Prism

A lightweight inference logging + chat system: a Next.js chatbot, a Python SDK that wraps LLM calls, an event-driven ingestion pipeline, and dashboards.

Setup

One command from a fresh clone:

make up

That runs scripts/bootstrap_env.py (copies .env.example → .env, generates REDIS_PASSWORD and PRISM_CREDS_KEY) and then docker compose up -d --build. Provider API keys are added through the in-app Settings UI — no env-var editing required.

Surface	URL
Chatbot UI	http://localhost:3001
Metrics dashboard	http://localhost:3001/metrics
Chatbot API docs	http://localhost:8100/docs
Ingestion API docs	http://localhost:8101/docs

Other useful targets: make down, make logs, make psql, make check (lint + typecheck + tests).

Capabilities

Everything in the assignment's bonus list:

Bonus	Where it lives
Multi-provider support	OpenAI / Anthropic / Gemini via LiteLLM (`sdk/`) — picker on every chat turn
Streaming responses	SSE end-to-end; tokens stream through chatbot-api into the UI
Latency + throughput + error dashboards	`/metrics` page reads `metrics_minute` rollups; configurable dashboards under `/dashboards`
Docker Compose one-command setup	`make up`
Event-based architecture	Redis Streams (`inference.logged`) with consumer group + TimescaleDB continuous aggregate
PII redaction	At the ingestion trust boundary, before anything hits the bus
Self-hosted k8s deploy	Stateless services + named-volume datastores — compose maps 1:1 to Deployments + StatefulSets; HPA-friendly.

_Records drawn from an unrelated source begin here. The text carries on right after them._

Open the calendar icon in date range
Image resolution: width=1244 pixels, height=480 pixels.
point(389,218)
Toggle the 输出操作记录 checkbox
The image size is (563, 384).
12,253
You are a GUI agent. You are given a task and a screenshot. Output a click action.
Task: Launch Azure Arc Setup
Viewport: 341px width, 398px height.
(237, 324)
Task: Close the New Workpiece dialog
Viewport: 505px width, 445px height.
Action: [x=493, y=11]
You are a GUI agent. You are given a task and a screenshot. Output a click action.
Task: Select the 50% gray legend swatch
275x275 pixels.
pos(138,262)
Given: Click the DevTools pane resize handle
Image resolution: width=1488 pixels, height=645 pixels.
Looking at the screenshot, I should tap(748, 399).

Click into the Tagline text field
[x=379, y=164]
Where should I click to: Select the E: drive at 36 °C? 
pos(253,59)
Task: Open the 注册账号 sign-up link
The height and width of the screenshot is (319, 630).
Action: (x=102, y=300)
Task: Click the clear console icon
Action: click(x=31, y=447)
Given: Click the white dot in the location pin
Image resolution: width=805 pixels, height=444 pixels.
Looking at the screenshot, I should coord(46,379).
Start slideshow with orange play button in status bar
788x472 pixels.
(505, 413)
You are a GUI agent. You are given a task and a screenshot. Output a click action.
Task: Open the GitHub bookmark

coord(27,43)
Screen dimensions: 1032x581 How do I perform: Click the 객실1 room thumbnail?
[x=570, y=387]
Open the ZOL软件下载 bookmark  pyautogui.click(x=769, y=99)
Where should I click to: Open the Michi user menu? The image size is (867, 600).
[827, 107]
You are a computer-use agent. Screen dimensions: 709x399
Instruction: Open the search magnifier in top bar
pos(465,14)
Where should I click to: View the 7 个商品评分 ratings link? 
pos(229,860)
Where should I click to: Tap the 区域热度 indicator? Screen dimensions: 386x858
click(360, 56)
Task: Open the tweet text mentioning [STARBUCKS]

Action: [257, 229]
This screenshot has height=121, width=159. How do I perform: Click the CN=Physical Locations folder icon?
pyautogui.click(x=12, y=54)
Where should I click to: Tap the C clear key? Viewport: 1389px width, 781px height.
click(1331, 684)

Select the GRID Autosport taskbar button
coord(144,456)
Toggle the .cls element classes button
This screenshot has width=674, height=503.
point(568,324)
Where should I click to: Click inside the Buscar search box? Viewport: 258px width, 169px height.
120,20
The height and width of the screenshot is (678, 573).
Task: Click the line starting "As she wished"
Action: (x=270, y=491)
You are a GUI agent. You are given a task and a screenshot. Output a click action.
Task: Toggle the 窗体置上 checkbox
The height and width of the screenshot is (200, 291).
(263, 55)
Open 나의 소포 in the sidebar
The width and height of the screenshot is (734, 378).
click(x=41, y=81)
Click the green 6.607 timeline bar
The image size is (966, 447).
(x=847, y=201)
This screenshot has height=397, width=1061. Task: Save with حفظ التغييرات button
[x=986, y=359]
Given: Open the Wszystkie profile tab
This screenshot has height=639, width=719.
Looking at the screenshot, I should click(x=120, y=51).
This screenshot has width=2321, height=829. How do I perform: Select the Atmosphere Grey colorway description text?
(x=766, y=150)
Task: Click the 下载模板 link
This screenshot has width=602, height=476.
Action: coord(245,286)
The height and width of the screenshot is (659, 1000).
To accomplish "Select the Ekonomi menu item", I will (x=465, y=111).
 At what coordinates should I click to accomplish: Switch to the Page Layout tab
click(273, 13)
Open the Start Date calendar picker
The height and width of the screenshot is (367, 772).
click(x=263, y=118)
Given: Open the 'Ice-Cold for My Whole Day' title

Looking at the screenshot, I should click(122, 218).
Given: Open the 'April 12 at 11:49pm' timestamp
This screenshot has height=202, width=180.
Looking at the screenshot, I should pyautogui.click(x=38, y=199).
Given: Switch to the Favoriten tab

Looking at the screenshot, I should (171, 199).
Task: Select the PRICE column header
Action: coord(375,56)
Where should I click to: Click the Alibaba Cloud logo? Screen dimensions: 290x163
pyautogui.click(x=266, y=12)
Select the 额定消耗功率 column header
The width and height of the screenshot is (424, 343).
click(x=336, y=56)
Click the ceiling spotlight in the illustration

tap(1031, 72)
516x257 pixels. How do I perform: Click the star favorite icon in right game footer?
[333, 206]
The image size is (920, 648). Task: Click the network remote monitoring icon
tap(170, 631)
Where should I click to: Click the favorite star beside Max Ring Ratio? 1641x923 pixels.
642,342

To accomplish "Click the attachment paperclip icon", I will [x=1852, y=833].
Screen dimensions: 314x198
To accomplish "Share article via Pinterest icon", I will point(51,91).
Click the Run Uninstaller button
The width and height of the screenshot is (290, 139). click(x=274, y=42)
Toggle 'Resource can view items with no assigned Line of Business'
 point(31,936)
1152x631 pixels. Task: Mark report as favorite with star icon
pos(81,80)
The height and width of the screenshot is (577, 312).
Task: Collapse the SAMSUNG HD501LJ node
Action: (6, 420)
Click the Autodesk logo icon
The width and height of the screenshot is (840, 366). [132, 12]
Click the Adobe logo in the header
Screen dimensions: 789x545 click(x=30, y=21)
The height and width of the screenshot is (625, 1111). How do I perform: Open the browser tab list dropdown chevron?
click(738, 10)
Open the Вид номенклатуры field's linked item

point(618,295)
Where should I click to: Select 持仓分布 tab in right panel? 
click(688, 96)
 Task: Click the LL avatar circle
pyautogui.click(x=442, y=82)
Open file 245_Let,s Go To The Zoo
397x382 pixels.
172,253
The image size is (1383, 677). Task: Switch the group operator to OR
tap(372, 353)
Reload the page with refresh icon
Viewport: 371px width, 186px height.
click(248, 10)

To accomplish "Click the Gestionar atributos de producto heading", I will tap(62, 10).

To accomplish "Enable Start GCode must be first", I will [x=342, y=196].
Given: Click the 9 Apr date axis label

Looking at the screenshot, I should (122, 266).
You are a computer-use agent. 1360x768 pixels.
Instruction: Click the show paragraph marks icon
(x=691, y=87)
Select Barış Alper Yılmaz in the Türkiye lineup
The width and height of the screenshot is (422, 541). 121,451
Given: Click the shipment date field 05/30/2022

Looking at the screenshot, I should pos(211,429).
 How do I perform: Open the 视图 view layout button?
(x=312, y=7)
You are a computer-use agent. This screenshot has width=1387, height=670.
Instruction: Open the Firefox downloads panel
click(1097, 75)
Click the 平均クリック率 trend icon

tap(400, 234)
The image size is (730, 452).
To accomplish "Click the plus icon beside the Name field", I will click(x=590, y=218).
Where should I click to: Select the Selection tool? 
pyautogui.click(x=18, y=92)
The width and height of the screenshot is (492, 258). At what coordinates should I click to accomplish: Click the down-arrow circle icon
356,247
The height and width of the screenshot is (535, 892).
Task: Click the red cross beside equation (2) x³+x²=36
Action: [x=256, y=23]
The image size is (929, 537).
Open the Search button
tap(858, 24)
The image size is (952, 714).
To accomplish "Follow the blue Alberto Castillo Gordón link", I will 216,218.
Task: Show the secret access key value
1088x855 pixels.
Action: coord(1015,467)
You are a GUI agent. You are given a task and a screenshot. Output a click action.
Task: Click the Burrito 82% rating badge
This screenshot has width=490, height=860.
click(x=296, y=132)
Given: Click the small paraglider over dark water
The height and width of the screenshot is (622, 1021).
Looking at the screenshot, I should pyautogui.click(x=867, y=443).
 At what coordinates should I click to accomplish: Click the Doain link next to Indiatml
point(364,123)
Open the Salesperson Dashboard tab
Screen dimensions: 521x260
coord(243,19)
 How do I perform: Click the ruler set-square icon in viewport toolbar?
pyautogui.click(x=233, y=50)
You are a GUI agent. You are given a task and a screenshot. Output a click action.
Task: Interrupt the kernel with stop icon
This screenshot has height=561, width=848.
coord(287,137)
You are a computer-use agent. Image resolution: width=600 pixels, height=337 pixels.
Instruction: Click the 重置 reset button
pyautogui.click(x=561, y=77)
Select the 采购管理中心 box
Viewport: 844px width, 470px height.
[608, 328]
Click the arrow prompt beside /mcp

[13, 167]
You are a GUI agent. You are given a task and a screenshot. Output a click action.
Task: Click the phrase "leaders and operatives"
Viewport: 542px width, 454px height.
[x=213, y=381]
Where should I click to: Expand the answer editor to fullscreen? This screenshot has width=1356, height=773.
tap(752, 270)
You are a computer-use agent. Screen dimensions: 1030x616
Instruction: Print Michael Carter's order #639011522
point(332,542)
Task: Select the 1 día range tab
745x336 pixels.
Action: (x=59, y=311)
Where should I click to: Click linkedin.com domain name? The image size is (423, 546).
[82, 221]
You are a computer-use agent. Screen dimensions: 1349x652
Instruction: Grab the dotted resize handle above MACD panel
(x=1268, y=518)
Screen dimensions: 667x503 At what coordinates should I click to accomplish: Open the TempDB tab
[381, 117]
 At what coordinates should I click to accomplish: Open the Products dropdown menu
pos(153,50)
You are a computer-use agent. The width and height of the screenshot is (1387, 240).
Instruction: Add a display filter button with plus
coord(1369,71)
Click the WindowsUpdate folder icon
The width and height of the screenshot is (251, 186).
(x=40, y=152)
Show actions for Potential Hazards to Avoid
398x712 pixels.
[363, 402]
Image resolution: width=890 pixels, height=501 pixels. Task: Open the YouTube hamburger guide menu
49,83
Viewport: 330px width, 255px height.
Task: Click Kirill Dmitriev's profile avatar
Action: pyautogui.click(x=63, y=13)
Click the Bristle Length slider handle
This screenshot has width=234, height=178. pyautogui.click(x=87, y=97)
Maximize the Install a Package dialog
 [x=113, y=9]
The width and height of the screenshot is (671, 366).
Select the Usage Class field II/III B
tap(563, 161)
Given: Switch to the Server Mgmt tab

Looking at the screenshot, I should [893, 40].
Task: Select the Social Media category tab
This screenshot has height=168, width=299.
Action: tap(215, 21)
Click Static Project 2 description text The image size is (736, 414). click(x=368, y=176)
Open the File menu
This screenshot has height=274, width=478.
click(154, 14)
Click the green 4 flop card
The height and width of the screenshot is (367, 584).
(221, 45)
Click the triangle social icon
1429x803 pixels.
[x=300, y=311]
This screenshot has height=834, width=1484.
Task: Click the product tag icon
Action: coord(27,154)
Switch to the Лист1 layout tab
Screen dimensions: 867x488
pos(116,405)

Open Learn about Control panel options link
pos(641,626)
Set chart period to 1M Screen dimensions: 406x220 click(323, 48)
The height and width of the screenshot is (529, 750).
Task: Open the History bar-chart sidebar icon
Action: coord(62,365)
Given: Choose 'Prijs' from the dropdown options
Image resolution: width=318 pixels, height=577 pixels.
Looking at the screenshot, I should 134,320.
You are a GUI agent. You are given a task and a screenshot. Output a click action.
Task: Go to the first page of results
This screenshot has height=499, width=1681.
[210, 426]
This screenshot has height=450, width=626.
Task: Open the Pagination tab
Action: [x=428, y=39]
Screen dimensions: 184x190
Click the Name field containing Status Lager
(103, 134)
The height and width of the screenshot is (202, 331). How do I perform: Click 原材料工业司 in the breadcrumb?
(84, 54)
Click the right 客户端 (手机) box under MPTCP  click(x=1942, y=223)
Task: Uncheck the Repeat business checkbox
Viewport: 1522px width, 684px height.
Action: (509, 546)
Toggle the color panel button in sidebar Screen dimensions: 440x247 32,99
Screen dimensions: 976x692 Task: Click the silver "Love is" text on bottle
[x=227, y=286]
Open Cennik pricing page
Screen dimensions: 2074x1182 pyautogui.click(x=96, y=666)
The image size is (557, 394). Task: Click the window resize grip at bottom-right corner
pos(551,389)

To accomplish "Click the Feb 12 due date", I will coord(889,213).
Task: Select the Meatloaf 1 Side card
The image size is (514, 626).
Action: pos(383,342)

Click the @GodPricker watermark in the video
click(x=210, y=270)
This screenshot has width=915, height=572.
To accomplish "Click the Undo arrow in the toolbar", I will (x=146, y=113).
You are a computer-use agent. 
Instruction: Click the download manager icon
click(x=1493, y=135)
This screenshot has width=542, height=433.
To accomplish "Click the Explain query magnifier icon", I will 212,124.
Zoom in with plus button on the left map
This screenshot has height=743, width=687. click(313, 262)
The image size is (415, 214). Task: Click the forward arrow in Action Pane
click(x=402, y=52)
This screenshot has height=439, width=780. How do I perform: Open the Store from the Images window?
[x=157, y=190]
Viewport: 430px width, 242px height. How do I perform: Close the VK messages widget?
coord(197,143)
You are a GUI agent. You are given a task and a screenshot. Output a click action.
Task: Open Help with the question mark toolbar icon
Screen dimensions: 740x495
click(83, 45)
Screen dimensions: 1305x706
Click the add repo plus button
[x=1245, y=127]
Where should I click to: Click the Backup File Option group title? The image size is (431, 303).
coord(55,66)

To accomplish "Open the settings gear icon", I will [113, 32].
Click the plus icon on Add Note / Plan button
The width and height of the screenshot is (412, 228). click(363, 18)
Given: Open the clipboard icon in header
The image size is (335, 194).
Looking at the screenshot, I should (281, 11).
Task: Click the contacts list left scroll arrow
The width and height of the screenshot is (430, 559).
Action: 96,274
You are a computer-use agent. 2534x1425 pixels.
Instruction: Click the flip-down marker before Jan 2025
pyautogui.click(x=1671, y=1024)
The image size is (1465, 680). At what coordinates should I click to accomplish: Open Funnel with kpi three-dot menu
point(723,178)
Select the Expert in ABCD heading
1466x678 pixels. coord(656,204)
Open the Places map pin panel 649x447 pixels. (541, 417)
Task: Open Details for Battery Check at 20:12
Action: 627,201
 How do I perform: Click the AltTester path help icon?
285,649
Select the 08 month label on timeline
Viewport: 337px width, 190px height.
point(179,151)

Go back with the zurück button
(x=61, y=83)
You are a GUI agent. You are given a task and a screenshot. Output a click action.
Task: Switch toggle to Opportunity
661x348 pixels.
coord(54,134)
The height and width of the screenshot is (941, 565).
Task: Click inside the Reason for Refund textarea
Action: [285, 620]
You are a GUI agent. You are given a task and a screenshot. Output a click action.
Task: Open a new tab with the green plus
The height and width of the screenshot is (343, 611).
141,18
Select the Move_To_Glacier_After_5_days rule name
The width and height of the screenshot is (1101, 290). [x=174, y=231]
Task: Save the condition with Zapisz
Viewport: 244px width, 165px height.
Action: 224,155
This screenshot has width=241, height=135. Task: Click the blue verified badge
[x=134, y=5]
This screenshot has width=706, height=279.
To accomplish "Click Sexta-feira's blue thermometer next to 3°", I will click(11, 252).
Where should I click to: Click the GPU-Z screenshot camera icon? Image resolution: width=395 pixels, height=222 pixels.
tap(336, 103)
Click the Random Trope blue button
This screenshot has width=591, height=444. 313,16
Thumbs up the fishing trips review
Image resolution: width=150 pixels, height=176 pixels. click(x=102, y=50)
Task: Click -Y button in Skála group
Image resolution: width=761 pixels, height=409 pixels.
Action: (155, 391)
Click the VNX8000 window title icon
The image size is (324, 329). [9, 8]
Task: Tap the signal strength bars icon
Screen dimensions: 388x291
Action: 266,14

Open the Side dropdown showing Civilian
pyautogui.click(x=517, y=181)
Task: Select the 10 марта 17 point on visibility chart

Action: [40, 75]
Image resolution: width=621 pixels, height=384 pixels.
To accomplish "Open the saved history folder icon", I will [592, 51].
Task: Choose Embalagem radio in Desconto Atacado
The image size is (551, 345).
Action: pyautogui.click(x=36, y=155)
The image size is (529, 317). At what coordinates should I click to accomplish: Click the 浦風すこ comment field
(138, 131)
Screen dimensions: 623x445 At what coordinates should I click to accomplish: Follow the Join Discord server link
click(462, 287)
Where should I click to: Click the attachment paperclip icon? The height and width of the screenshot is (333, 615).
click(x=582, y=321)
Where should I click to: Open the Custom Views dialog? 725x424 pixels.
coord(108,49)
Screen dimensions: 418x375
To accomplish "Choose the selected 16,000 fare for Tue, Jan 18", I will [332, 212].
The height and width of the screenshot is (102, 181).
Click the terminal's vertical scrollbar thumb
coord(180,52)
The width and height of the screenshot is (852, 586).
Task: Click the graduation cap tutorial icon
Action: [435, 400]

The Helm chart is the only piece not in the repo (see Future improvements).
Frontend	Next.js app with cancel (in-flight `AbortController` → server `cancelled` status), list conversations (sidebar), and resume conversation (clicking any item rehydrates message history and continues streaming)

Architecture overview

Five processes plus the UI. Chat traffic and observability traffic share no synchronous path — the SDK is fire-and-forget over HTTP, and the only place the two meet is a soft FK column.

flowchart LR
  UI[Next.js Chatbot UI<br/>cancel · list · resume]
  CAPI[Chatbot API<br/>FastAPI + prism-sdk]
  LLM[LiteLLM → OpenAI / Anthropic / Gemini]
  ING[Ingestion API<br/>PII redaction · validation]
  R[(Redis Streams<br/>inference.logged)]
  W[log-writer<br/>cg-writer]
  PG[(TimescaleDB<br/>app · hypertables · CAGG)]

  UI -- SSE --> CAPI
  CAPI -- stream --> LLM
  CAPI -. fire-and-forget .-> ING
  ING -- XADD --> R
  R --> W --> PG

Chatbot API is the only thing that talks to LiteLLM; the SDK is in-process inside it.
Ingestion API is the trust boundary — PII redaction and validation happen here, before publish. Nothing past the bus ever sees an unredacted prompt or raw payload.
One consumer group (cg-writer) reads the stream and inserts into the hypertable. Metrics aggregation is handled by a TimescaleDB continuous aggregate — no separate consumer needed. Adding a new consumer (cost calculator, deep PII scan, eval sampler) is a deployment change, not a writer change.
metrics_minute is a TimescaleDB continuous aggregate that auto-refreshes every 5 minutes with real-time merge for recent data. Percentile queries run directly against the raw hypertable.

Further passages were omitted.